_YOUR GOAL_
Put the lines starting at the one containing "Switch to the Tablet tab" and ending at the last line of the records into a JSON list of strings, one string per line, with blank lines and pictures left out.

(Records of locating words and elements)
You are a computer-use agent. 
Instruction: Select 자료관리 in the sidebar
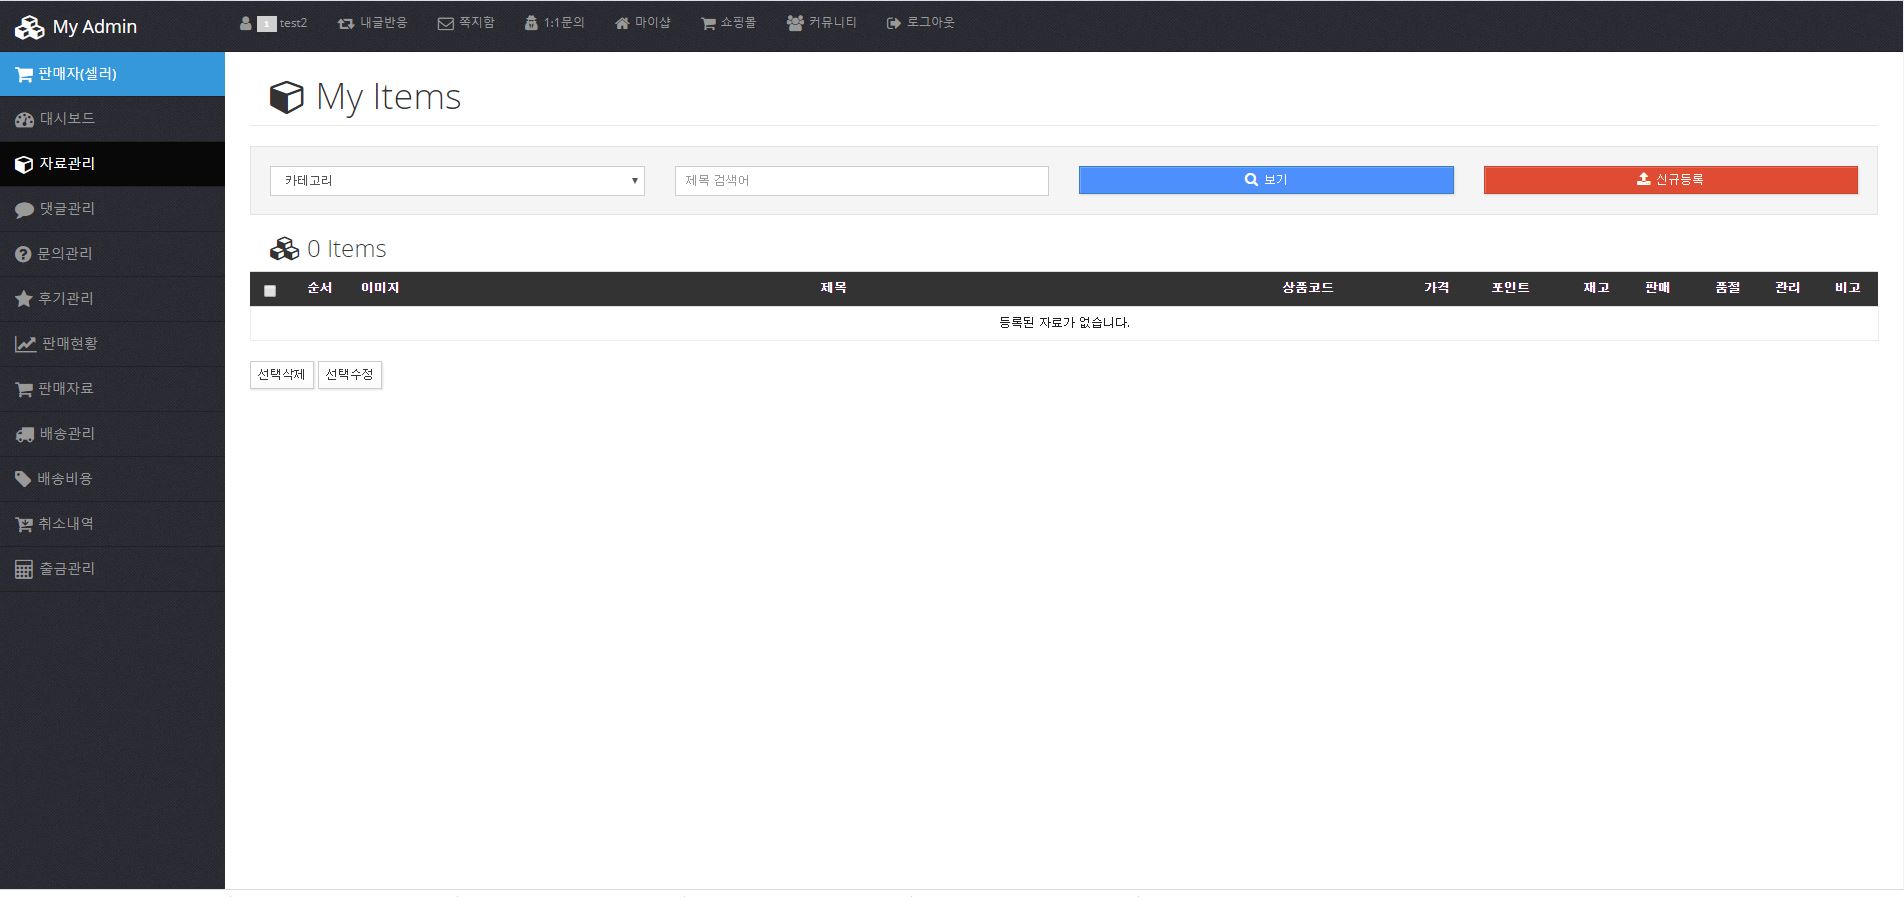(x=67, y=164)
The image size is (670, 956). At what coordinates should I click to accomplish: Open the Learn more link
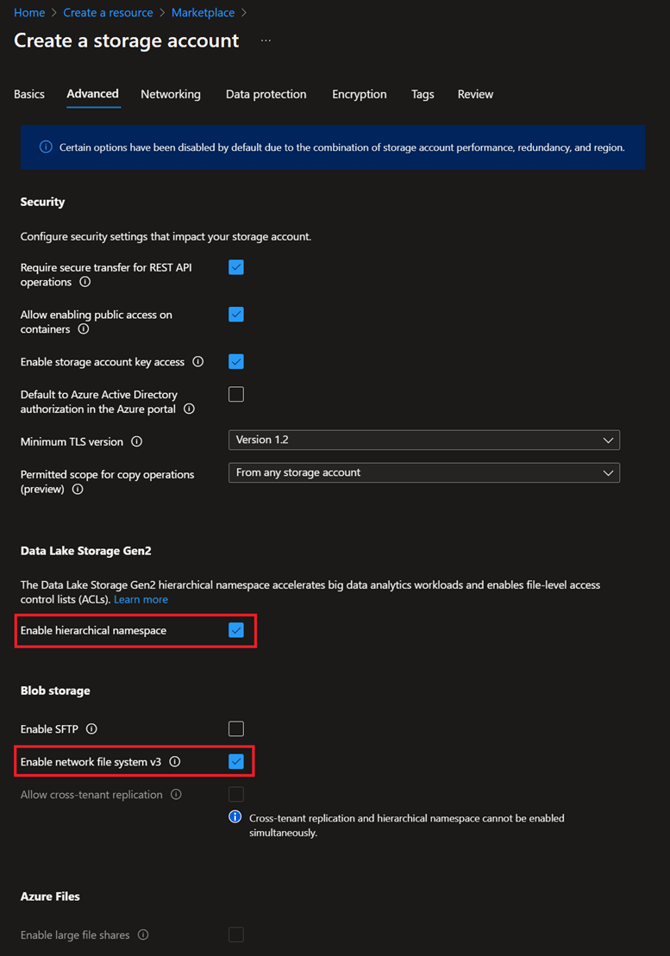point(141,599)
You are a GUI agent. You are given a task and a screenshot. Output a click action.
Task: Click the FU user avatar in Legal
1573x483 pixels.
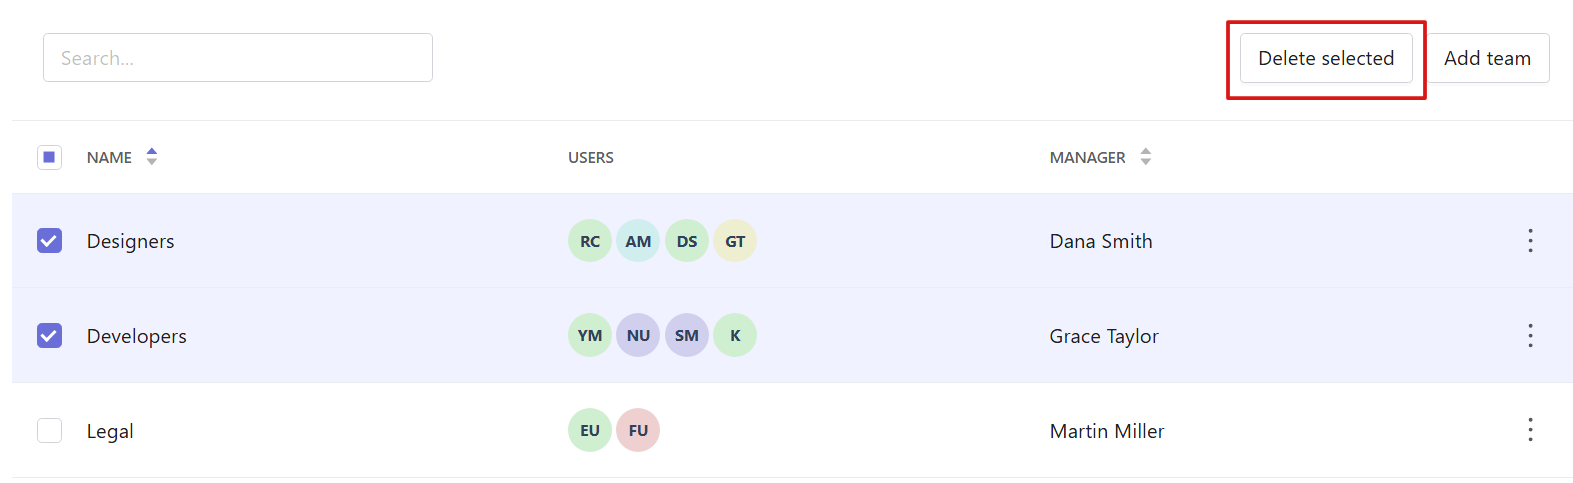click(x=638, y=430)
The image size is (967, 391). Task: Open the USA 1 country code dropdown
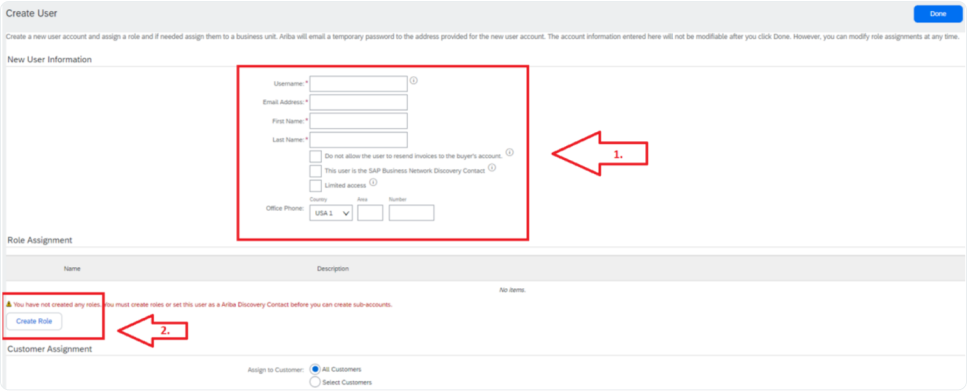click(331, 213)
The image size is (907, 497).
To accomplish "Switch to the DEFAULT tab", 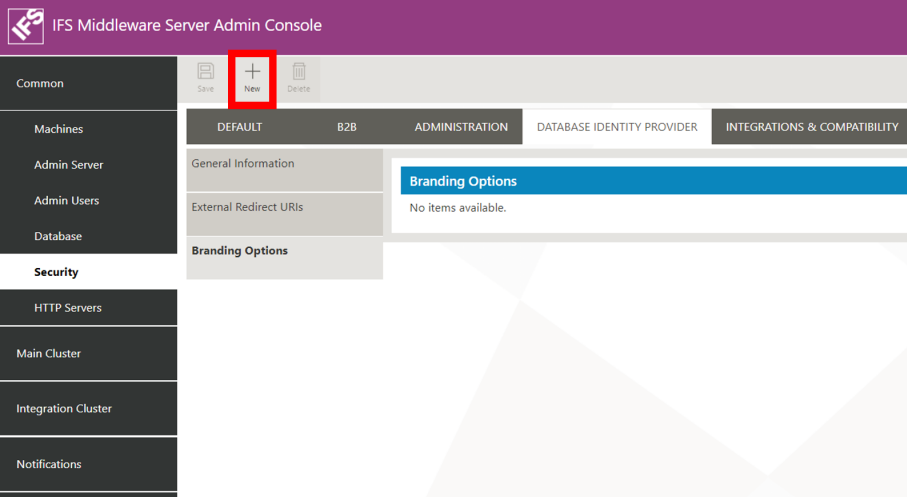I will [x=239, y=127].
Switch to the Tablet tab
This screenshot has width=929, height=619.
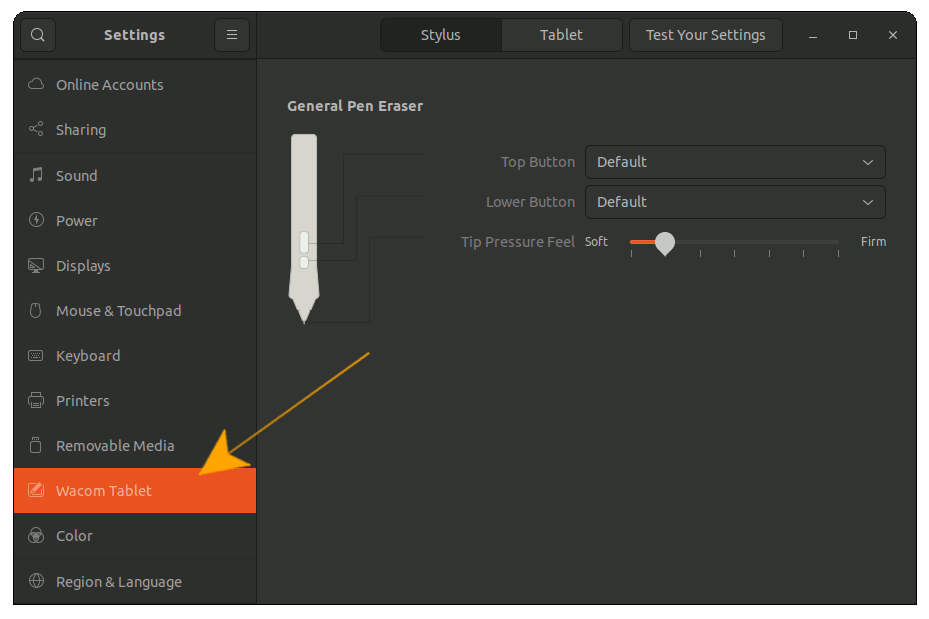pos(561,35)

_EXPECTED ANSWER_
[
  "Switch to the Tablet tab",
  "This screenshot has width=929, height=619.",
  "pos(561,35)"
]